On a pu comprendre que le manque de critères objectifs dans l’idée de nécessité rend difficile la tâche d’établir la politique en tant que science. On se demandera pourtant que si un savoir politique est surtout d’ordre idéologique, ne fonctionne-t-il pas ?
II. La politique est une science des idées pratiques
A. La politique est une analyse des comportements humains pour mieux les gérer
On parle souvent de Machiavel et de Thomas Hobbes comme les pères fondateurs de la pensée politique moderne. Ce qui donne le caractère de modernité à leur philosophie est l’effort d’objectivité dans l’analyse des jeux d’un pouvoir fondé entre les mains d’hommes, et non plus d’origine divine. Cela renvoie au concept de l’institutionnalisation du pouvoir d’origine purement humaine. L’enjeu de cette perspective est de considérer que l’homme n’est pas un être aux comportements absolument contingents, l’homme est mû par des désirs, des raisons, des sentiments. Pour Machiavel, l’essentiel est de comprendre la nature humaine afin de mieux le gouverner. Et, si le propre d’une science est de rechercher des relations causales immuables, alors l’observation du comportement humain montre que nos actes n’en sont pas dénués. Pour cela, la science politique travaille étroitement avec la psychologie pour déterminer l’essentiel du psyché humain, mais aussi avec l’anthropologie et la sociologie pour étudier le concept de structure culturelle. Mais encore, afin de mieux déterminer les « habitus » collectifs, c’est-à-dire les dispositions d’esprit durables et structurées, Bourdieu fait référence aux« produits de l’histoire collective » et structurante prêts à opérer dans des champs sociaux
B. « Il s’agit maintenant de le [le monde] transformer » ordonna Karl Marx.

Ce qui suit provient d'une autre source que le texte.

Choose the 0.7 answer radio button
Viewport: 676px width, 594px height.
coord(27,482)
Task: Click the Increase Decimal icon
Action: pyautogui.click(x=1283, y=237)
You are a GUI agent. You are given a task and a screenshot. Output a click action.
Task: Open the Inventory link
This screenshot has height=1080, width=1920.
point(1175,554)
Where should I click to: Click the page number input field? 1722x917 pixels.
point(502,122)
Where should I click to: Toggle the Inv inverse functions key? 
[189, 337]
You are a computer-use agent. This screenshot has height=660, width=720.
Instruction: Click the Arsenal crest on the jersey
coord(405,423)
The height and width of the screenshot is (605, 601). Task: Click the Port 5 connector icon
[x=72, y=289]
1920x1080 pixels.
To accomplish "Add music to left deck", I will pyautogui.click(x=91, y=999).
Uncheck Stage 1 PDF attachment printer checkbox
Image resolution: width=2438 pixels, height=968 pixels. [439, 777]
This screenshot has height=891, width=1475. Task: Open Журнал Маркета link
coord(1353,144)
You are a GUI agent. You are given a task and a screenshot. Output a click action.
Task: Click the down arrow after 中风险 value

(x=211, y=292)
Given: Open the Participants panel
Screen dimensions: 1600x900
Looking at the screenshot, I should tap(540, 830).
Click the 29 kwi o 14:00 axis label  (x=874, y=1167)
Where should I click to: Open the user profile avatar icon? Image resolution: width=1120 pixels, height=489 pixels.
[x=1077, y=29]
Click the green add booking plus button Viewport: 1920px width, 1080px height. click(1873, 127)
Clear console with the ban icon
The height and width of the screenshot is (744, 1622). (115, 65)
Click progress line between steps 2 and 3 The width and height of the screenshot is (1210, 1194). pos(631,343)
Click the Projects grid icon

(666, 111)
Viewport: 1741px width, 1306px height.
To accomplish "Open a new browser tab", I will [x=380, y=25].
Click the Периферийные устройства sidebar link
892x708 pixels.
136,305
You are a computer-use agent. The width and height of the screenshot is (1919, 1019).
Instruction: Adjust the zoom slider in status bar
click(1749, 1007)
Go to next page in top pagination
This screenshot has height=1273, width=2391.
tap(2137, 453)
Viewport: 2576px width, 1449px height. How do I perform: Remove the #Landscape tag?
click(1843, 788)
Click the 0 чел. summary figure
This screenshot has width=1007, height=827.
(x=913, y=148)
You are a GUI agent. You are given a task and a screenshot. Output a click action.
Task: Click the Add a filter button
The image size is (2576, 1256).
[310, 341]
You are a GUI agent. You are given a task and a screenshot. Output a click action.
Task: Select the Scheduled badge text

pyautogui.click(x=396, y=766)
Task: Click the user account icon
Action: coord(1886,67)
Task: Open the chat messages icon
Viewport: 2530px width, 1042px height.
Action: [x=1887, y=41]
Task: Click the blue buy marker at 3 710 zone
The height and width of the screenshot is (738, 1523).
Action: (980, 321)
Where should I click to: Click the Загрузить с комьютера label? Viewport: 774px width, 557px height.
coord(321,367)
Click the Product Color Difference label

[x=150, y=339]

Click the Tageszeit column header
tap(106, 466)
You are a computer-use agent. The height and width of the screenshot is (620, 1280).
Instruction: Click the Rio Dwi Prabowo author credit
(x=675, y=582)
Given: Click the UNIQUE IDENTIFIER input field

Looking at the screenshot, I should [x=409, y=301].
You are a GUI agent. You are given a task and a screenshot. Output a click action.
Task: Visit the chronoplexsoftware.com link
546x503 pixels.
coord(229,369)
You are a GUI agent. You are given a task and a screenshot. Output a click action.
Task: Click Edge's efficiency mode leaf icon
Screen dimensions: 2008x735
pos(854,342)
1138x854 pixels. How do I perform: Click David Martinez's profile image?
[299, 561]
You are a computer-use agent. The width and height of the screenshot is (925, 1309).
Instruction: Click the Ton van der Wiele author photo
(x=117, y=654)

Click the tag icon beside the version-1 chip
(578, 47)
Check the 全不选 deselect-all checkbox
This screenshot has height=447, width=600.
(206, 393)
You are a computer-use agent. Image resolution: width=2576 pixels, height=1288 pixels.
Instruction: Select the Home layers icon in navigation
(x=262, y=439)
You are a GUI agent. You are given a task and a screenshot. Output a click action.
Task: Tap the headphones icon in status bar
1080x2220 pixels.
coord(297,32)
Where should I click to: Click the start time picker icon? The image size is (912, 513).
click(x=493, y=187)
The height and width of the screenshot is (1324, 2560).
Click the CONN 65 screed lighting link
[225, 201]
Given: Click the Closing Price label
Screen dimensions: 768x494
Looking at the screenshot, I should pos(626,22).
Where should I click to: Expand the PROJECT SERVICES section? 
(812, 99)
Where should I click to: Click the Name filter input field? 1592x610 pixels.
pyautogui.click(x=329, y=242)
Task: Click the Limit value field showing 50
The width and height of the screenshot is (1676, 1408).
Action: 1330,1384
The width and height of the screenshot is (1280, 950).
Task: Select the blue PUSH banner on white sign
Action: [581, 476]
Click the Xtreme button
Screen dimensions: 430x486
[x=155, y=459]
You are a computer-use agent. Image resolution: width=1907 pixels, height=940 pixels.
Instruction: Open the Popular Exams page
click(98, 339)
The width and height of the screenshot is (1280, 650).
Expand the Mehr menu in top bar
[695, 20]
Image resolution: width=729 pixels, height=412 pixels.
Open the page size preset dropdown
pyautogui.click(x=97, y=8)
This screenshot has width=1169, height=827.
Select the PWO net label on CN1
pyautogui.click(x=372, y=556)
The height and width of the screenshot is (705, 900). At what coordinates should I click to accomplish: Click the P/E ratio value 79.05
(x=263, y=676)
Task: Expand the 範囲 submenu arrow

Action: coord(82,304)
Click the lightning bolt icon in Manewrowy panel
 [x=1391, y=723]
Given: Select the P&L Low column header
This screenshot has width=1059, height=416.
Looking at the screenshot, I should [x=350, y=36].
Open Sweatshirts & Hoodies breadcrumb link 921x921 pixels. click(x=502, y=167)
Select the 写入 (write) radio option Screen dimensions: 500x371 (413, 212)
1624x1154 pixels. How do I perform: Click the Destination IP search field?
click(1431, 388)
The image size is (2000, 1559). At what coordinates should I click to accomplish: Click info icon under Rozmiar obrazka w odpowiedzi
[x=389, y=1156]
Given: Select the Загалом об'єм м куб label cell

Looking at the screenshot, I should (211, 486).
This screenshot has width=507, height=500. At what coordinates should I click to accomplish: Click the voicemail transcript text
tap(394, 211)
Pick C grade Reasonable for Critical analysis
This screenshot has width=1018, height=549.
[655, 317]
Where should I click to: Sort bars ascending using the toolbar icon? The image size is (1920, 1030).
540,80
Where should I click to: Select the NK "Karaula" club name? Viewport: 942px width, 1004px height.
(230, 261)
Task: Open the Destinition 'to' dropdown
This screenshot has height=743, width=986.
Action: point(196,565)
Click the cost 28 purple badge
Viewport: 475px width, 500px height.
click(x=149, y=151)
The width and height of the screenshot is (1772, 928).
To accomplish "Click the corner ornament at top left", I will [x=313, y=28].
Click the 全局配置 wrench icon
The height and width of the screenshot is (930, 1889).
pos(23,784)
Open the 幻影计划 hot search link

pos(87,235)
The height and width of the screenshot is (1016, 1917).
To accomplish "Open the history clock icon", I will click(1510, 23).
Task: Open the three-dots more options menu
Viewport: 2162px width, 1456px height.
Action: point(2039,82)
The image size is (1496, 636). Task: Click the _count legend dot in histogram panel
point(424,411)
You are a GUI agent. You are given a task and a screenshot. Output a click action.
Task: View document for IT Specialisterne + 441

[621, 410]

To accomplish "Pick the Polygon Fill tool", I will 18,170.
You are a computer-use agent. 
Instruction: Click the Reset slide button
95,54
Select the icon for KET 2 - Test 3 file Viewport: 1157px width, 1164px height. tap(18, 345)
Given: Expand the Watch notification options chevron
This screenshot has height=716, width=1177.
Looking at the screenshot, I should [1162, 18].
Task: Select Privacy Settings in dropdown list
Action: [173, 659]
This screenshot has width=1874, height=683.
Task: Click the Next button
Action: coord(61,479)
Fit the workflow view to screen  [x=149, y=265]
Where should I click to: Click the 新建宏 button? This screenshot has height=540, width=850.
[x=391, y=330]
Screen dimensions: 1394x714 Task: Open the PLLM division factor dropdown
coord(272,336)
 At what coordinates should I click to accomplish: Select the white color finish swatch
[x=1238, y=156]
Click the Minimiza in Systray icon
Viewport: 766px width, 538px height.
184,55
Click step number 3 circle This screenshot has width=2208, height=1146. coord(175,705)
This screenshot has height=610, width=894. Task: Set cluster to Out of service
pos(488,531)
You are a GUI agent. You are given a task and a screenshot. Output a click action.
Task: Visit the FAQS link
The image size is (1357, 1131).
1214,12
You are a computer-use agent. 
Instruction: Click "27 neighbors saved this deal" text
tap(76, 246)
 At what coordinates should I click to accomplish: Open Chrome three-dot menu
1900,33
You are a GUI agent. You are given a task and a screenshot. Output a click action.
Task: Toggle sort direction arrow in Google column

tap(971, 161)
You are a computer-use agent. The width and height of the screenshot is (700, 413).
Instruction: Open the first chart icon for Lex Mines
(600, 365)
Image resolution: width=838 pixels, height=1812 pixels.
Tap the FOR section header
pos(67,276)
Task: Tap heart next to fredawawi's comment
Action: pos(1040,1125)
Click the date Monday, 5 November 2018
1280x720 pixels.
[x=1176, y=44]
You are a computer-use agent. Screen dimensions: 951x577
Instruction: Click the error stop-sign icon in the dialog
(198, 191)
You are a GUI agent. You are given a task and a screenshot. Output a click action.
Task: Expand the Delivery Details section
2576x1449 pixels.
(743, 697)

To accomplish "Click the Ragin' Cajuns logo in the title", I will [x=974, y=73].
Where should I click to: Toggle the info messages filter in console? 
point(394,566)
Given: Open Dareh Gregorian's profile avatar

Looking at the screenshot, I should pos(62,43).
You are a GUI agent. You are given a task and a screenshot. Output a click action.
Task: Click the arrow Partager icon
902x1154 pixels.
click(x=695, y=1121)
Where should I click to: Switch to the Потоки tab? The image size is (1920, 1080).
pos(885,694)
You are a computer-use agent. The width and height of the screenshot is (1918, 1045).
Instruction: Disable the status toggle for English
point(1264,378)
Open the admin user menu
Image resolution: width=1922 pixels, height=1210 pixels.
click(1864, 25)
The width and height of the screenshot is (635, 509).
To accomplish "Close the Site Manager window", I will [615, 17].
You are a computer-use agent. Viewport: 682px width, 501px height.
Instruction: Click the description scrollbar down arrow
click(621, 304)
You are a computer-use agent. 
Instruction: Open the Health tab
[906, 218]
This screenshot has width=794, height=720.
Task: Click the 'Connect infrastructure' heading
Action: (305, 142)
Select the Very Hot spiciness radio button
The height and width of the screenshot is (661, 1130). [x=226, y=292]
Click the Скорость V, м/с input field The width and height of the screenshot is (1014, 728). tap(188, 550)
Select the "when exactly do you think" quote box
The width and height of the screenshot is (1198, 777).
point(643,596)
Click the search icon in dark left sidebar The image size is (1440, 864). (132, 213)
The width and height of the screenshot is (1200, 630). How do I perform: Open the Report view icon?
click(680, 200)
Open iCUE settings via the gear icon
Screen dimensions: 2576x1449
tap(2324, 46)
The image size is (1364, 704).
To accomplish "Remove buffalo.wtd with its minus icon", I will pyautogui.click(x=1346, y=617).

Mais ce n’est pas tout, car la politique c’est aussi une affaire d’idéologie. On remarquera que la force d’une science se trouve dans ses applications techniques, or la politique est aussi une science des idées incarnées, et donc pratique, comme le manifeste l’histoire des grandes civilisations. Une idéologie est un système de valeur formulé en principes, dont l’objectif est un certain ordre social et concernant aussi les méthodes pour atteindre celui-ci. En politique, l’objectif idéologique est de rechercher la meilleure forme de gouvernement. Max Weber explicite clairement son point de vue sur ce sujet : « Il faut concevoir l’État contemporain comme une communauté humaine qui, dans les limites d’un territoire déterminé, revendique avec succès pour son propre compte le monopole de la violence physique légitime ». La tâche de la politique est aussi d’offrir aux hommes un espace de volition où chaque individu peut s’accomplir, il ne s’agit pas de gérer passivement une vie d’ensemble pacifique, mais aussi d’animer leur âme à aimer cette vie. On pourrait objecter que les idéologies sont dangereuses, car l’histoire de ces dernières semble ne retracer que des séries de meurtres homophobes au nom d’une utopie aveuglante. Cependant, c’est vite oublier que ces violences ont aussi apporté des prises de conscience sur notre nature même et que sans elles le développement historique ne se meut pas. L’homme moderne cultivé par l’histoire politique et les idéologies est capable d’analyser de manière révélatrice la condition humaine, une analyse qui s’érige en outil théorique nécessaire pour aiguiser la conscience collective.
La mission d’attribuer une scientificité à la politique est une tâche encore inachevée faute de ne pas disposer de connaissances précises sur la nature humaine. Toutefois, l’on a pu dégager quelques points majeurs, notamment la complexité de l’étude politique et la difficulté de traiter objectivement les faits pour revendiquer le statut de science « exacte ». Néanmoins, les penseurs au cours de l’histoire de la philosophie n’ont pas perdu de vue la finalité essentielle de leur réflexion, qui n’est autre que de réunir les traits constitutifs de la nature humaine. La science politique, dans son étude de l’art de gouverner l’individu en société, peut donc réclamer le statut de science humaine, car ayant la capacité de déterminer et de développer l’homme au cours de son histoire.